● Problem requirements:
Show all lines of the entries in which the word "each" is found.

[Start of section]

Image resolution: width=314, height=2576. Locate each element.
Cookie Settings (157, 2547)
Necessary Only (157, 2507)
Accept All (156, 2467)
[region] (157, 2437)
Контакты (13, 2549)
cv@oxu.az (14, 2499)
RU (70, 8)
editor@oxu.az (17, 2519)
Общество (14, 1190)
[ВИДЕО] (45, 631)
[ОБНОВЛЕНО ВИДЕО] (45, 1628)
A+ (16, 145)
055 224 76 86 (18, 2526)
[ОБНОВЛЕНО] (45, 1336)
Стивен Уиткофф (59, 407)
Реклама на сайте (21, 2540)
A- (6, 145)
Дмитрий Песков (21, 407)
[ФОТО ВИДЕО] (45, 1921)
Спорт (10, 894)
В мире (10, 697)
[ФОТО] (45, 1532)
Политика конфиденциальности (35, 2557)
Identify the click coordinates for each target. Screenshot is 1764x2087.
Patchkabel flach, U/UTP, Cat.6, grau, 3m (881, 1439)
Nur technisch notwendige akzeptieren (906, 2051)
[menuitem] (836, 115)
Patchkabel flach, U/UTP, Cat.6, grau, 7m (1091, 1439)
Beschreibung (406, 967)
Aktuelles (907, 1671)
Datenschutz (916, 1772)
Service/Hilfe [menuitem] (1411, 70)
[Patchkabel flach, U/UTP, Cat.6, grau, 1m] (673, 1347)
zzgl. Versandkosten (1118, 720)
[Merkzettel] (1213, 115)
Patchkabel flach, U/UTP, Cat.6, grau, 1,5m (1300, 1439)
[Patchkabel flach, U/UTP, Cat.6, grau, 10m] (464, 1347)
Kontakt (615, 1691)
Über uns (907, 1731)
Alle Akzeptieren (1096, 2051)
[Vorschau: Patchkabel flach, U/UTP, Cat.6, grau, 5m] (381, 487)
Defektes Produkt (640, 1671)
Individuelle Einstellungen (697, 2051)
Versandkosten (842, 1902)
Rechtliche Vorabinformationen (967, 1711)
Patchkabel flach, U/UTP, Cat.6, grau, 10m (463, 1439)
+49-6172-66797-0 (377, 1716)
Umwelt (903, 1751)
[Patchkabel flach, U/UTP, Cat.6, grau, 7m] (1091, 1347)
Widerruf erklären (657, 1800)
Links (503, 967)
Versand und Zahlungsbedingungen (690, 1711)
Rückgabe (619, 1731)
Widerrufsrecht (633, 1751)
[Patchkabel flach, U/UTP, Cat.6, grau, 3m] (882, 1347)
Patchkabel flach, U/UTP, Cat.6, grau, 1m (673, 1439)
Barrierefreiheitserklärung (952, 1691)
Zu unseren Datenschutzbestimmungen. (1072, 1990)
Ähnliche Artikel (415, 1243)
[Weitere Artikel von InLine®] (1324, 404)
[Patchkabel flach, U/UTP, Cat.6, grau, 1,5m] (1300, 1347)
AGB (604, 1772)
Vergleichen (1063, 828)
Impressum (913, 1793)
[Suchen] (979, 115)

[End of section]

● Expected answer:
Image resolution: width=314, height=2576. Locate each element.
Identify the click coordinates for each target. Screenshot is 1764x2087.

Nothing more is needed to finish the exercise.